What the exercise asks: Return nothing but the lines from the one containing "Cookies Settings (606, 314)" through the end of the records below, exactly as they stand and without pictures.

Records to process:
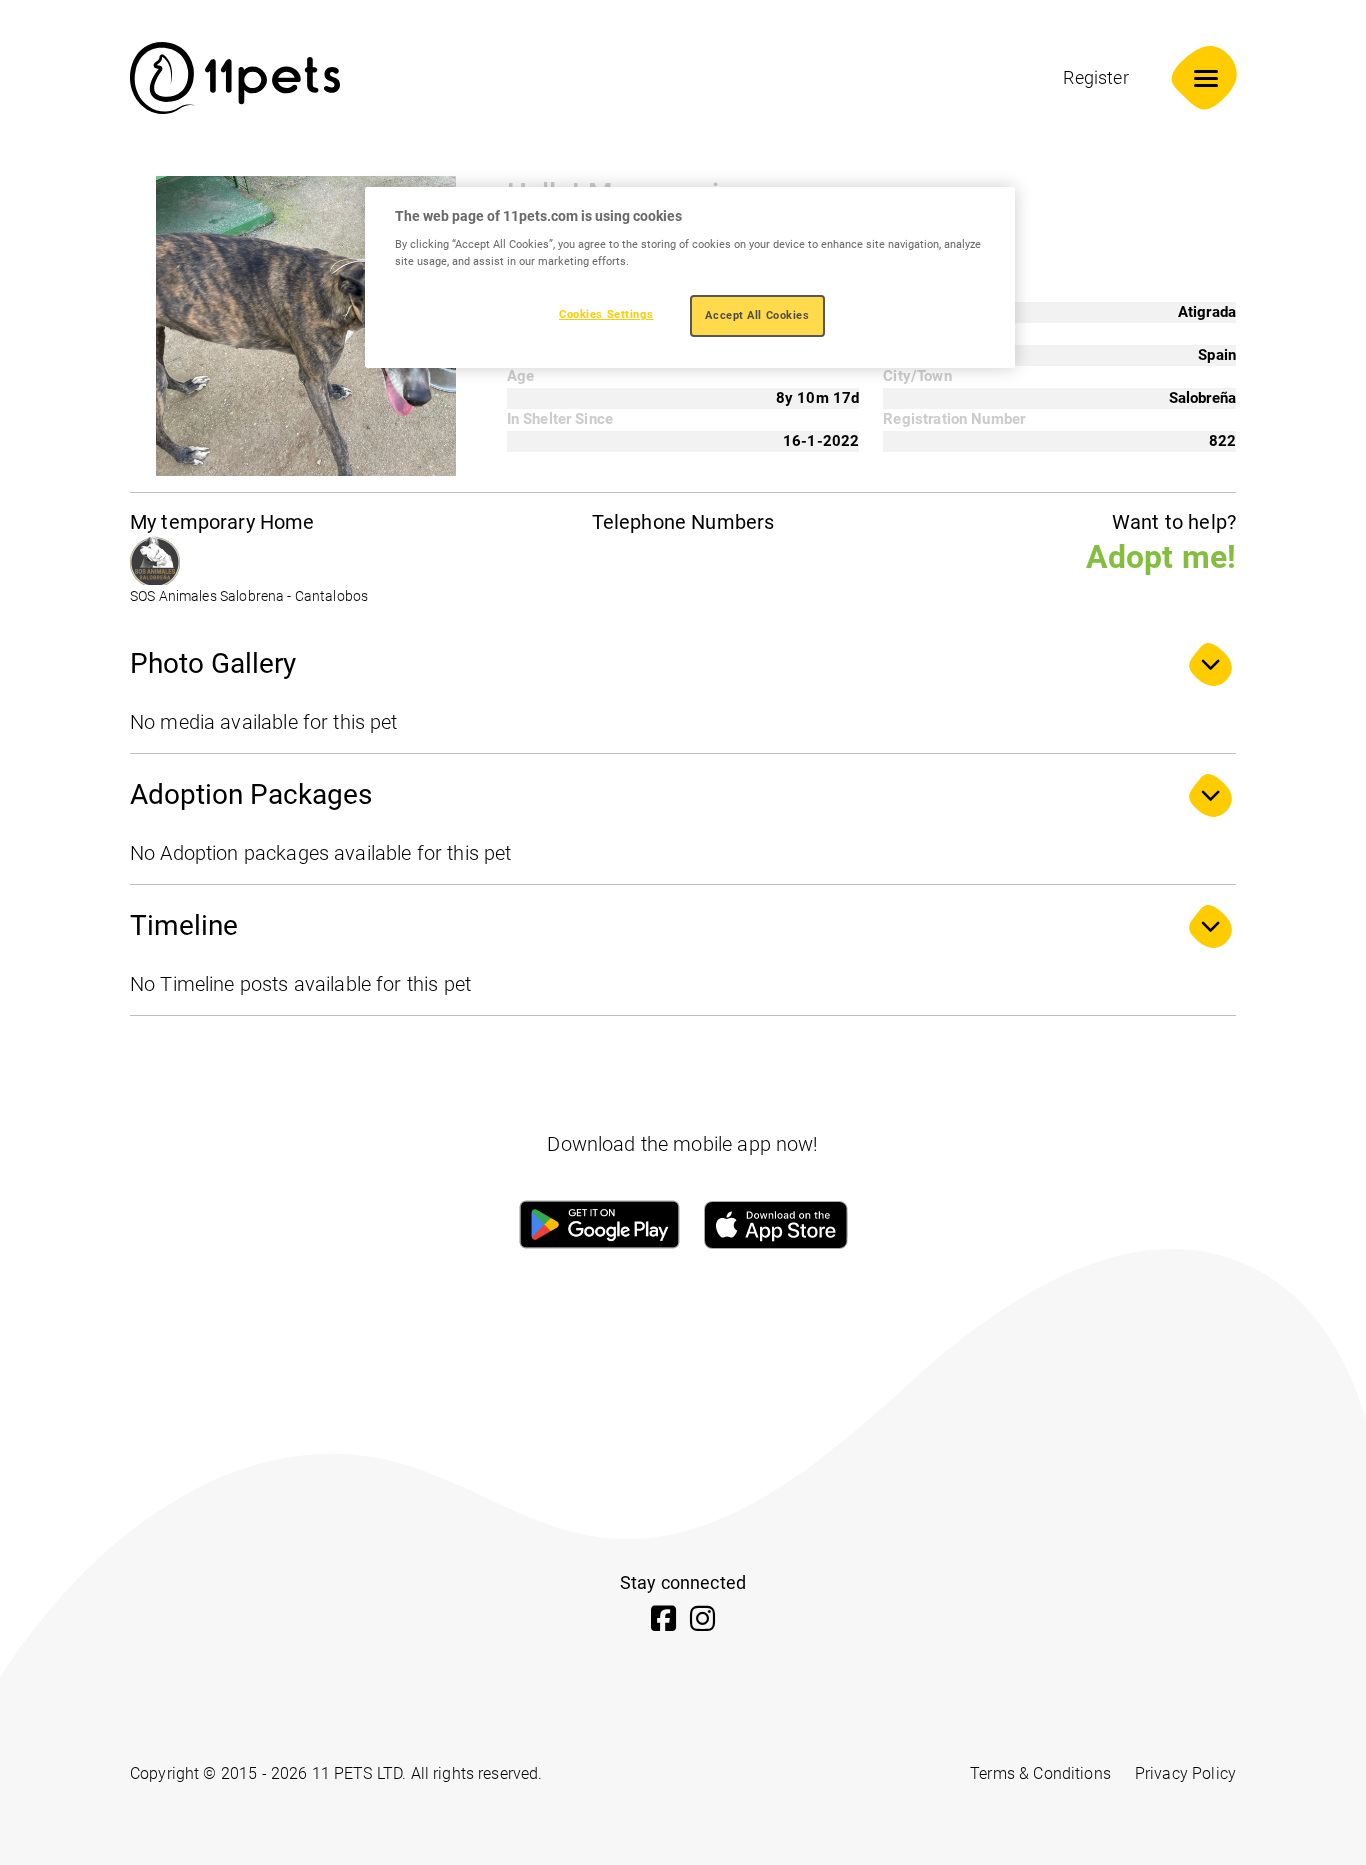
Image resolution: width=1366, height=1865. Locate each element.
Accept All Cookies (757, 315)
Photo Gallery (213, 663)
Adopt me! (1161, 557)
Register (1095, 77)
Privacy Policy (1185, 1773)
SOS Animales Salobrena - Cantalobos (249, 596)
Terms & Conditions (1040, 1773)
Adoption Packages (251, 794)
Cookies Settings (606, 314)
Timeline (184, 925)
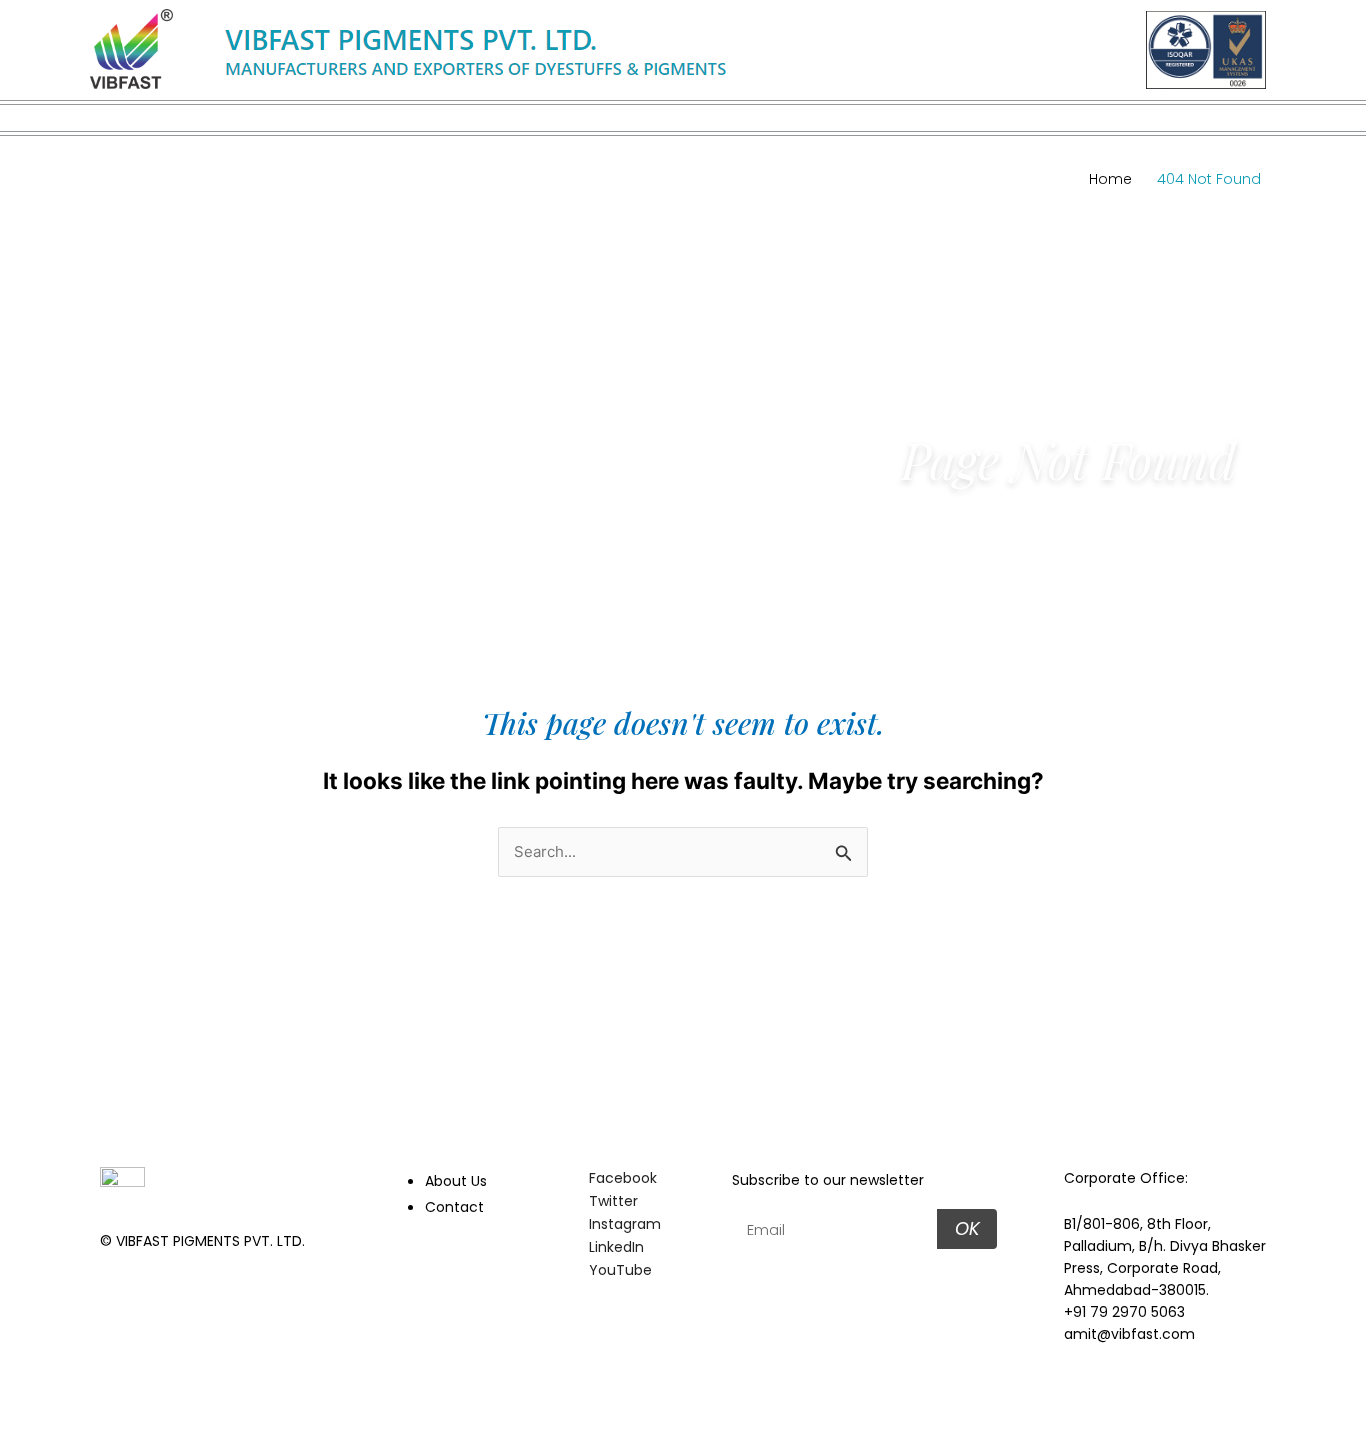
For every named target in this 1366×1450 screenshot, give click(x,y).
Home (1110, 179)
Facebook (621, 1178)
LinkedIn (614, 1247)
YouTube (618, 1270)
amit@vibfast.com (1129, 1334)
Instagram (623, 1224)
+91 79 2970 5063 (1124, 1312)
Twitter (611, 1201)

Solution for this problem:
Cookies Settings (606, 314)
Timeline (184, 925)
For every named target in this 1366×1450 screenshot, give click(x,y).
Home (1110, 179)
Facebook (621, 1178)
LinkedIn (614, 1247)
YouTube (618, 1270)
amit@vibfast.com (1129, 1334)
Instagram (623, 1224)
+91 79 2970 5063 (1124, 1312)
Twitter (611, 1201)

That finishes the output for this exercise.